Mobile Suit Gundam is an animated TV series, produced by Sunrise and directed by Yoshuyuki Tomino, which premiered in Japan in 1979. It is a well thought through human drama, set in a time of war after the period when humanity successfully made it into space. It attempted to be based on real science. It is a science fiction depicting military amour called “Mobile suits”, which are gigantic humanoid robots that humans can ride and operate. In the early 1980s, it became a huge social phenomenon in Japan and set a gold standard in Japanese robot animations.

Since the airing of Mobile Suit Gundam, the franchise began. Titles with “Gundam” have appeared in the form of multiple television series and OVAs, and films which have a different universe and setting, but a giant robot named “Gundam” appears in all the series and all of these gain the popularity in wider generations from children to adults in Japan. All the animated series are called “Gundam series”, it is one of the top animation franchise in the Japanese animation industry. The franchise has also led to the creation of one of the biggest toy franchises of model kits and maintains its popularity for more than 30 years.

Mobile Suit Gundam (1979) is recognized as a timeless masterpiece within and outside of Japan and is alternatively called “First Gundam”. The First Gundam sets in a fictional universe and depicts the independence war between the Principality of Zeon and the Earth Federation, known as the “One Year War”. The story centers on Char Aznable, an ace-pilot of Zeon, and Amuro Ray, a pilot of the Gundam in the army of the Earth Federation.

Special report of a panel from London Comic Con

Following the premiere screening of Gundam The Origin III, the panel kicked off with brief introductions of Osamu Taniguchi and Mika Akitaka.

━━━━━━━━

• [Goal of the exercise]: Reproduce the Gundam passage above in full, word for word, with its spelling and punctuation unchanged.

• [Collected material]:

━━━━━━━━

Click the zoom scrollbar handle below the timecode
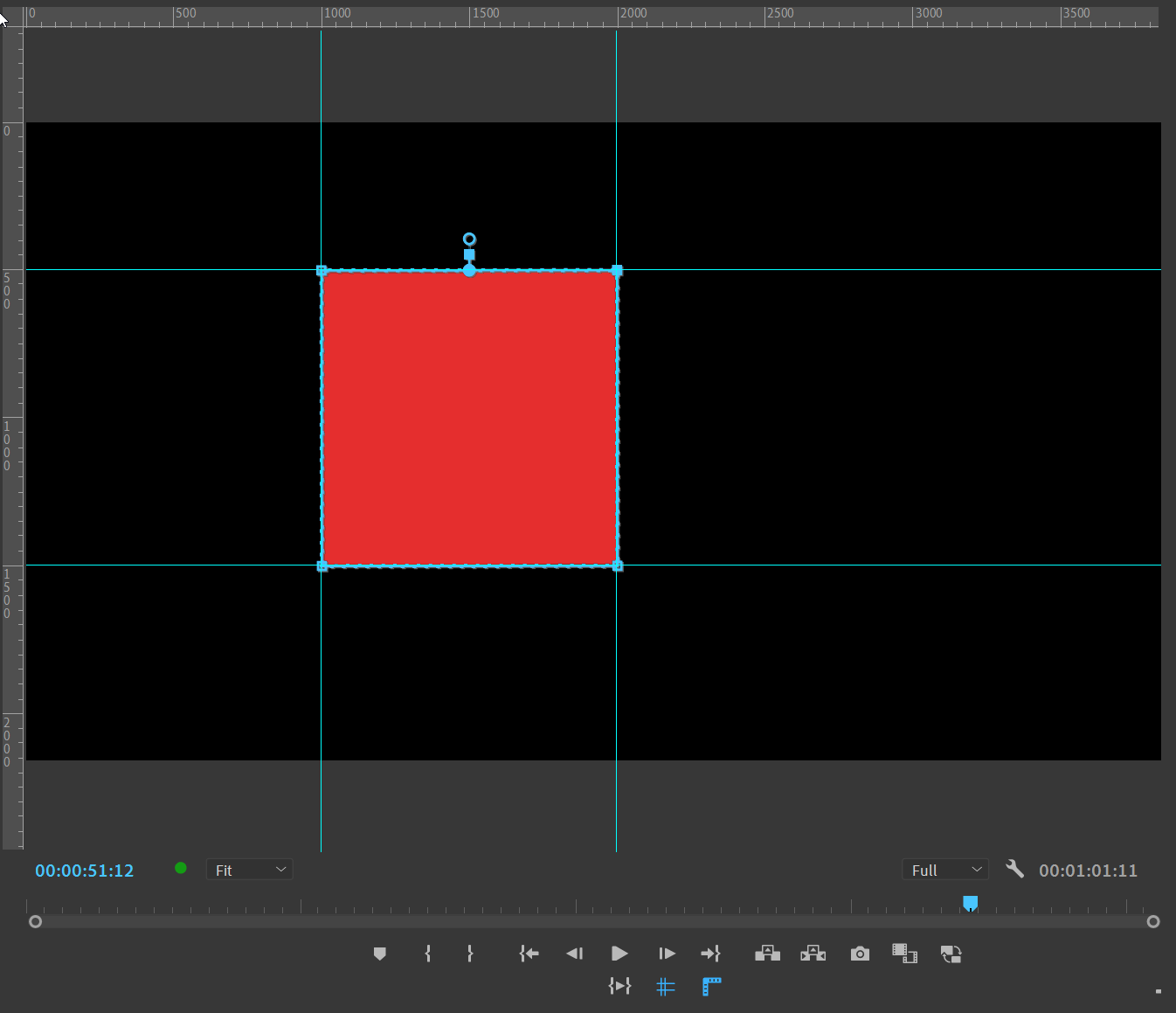The image size is (1176, 1013). [35, 920]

━━━━━━━━

• [Result of this task]:
Mobile Suit Gundam is an animated TV series, produced by Sunrise and directed by Yoshuyuki Tomino, which premiered in Japan in 1979. It is a well thought through human drama, set in a time of war after the period when humanity successfully made it into space. It attempted to be based on real science. It is a science fiction depicting military amour called “Mobile suits”, which are gigantic humanoid robots that humans can ride and operate. In the early 1980s, it became a huge social phenomenon in Japan and set a gold standard in Japanese robot animations.

Since the airing of Mobile Suit Gundam, the franchise began. Titles with “Gundam” have appeared in the form of multiple television series and OVAs, and films which have a different universe and setting, but a giant robot named “Gundam” appears in all the series and all of these gain the popularity in wider generations from children to adults in Japan. All the animated series are called “Gundam series”, it is one of the top animation franchise in the Japanese animation industry. The franchise has also led to the creation of one of the biggest toy franchises of model kits and maintains its popularity for more than 30 years.

Mobile Suit Gundam (1979) is recognized as a timeless masterpiece within and outside of Japan and is alternatively called “First Gundam”. The First Gundam sets in a fictional universe and depicts the independence war between the Principality of Zeon and the Earth Federation, known as the “One Year War”. The story centers on Char Aznable, an ace-pilot of Zeon, and Amuro Ray, a pilot of the Gundam in the army of the Earth Federation.

Special report of a panel from London Comic Con

Following the premiere screening of Gundam The Origin III, the panel kicked off with brief introductions of Osamu Taniguchi and Mika Akitaka.